The S&P 500 technology sector is approaching what would be its most powerful 10-week advance on record going back to 1990, but BTIG strategist Jonathan Krinsky cautions that the rally now sits in a constellation of technical extremes that have frequently preceded notable reversals.
"If the week ended right now, it would be the best 10-week gain (+44.6%) in the history of the S&P 500 Tech Sector," Krinsky wrote, drawing attention to several measures that suggest the move may be stretched.
Among the metrics he cited, the S&P 500 Information Technology index closed with a relative strength index, or RSI, of 82 and was trading 28% above its 200-day moving average. According to Krinsky's analysis, that particular combination of readings has occurred in only ten distinct periods since 1990, with the most recent such episodes in June 2024, August 2020, and late December 1999.
While a small number of those episodes delivered further gains - Krinsky pointed to May 1995 and July 1997 as examples - the larger pattern has tended toward meaningful consolidations or drawdowns over the subsequent 40 trading sessions in most cases.

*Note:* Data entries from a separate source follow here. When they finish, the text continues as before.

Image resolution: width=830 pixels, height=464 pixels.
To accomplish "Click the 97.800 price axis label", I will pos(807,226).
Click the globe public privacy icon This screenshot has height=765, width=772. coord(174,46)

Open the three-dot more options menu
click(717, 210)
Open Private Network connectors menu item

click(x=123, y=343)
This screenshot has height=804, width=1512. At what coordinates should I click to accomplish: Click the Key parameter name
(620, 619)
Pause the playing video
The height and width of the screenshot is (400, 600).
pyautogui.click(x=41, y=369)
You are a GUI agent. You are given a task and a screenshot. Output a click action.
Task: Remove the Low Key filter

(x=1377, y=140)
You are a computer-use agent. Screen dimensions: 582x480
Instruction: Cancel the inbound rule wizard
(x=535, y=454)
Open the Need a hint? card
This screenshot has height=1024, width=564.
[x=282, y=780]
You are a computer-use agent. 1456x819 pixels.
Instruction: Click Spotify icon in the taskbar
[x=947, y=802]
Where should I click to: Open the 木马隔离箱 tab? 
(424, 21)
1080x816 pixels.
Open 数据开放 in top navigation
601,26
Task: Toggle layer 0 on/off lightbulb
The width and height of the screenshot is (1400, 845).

Analysts and market participants have repeatedly compared the current tech advance - a cycle some date to November 2022 with the emergence of ChatGPT - to the Internet-driven run that began in December 1994 with the launch of Netscape. If that parallel is accurate and the current cycle maps onto the earlier one, Krinsky's time-series study would place the market in conditions analogous to July 1998. In his sample of overbought and extended episodes, that was the worst outcome: the S&P 500 tech sector declined by more than 20% before finding a bottom in October 1998.
Krinsky also noted a shift in market leadership. The S&P 500 tech index has advanced roughly 7% since mid-May, while the group often referred to as the Magnificent 7 has fallen 2.3% over the same span. That divergence signals a narrowing of the engines behind the broader tech advance, according to his note.
Adding to the cautious read, the Daily Sentiment Index for the VIX hit 13 - its lowest reading of the year. "The only fear left is FOMO," Krinsky wrote, underlining that investor sentiment toward volatility is unusually subdued even as technical indicators show extended conditions.
Taken together, Krinsky's assessment frames the current tech rally as historically strong but technically stretched, with precedent for significant near-term volatility and consolidation in several prior episodes that displayed similar readings.